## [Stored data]
··········

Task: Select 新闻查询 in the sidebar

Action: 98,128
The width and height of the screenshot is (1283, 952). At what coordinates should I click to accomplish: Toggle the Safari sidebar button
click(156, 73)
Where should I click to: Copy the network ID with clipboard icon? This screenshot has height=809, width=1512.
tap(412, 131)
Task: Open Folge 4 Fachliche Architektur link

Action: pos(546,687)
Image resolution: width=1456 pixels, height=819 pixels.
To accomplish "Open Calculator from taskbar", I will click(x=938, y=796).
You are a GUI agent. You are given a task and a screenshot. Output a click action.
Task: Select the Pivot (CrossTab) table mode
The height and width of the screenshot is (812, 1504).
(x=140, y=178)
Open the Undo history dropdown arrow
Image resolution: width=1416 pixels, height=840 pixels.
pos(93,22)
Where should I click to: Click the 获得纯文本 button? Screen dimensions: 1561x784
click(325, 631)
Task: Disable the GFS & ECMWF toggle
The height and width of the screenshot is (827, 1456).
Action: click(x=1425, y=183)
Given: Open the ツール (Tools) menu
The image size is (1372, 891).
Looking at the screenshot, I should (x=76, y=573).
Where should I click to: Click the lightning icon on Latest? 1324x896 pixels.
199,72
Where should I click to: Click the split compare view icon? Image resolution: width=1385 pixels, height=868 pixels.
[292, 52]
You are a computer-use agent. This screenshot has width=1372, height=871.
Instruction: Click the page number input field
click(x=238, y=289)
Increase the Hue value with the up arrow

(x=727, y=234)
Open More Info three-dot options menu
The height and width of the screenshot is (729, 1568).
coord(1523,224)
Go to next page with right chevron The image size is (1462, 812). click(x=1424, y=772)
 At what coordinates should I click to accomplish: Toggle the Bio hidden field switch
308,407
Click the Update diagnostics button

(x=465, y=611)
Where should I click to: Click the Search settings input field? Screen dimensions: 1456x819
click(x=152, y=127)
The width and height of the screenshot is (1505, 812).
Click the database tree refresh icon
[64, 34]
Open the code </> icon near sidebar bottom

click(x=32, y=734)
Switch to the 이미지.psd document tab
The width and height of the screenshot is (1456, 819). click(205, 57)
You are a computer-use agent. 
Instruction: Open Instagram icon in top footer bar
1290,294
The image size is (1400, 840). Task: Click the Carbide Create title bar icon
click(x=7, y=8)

··········

## [Directions for this task]
Each line from the one that holds "Click the database tree refresh icon" to the end of the records above should be transcribed exactly, both ends included.

## [Completed task]
Click the database tree refresh icon
[64, 34]
Open the code </> icon near sidebar bottom

click(x=32, y=734)
Switch to the 이미지.psd document tab
The width and height of the screenshot is (1456, 819). click(205, 57)
You are a computer-use agent. 
Instruction: Open Instagram icon in top footer bar
1290,294
The image size is (1400, 840). Task: Click the Carbide Create title bar icon
click(x=7, y=8)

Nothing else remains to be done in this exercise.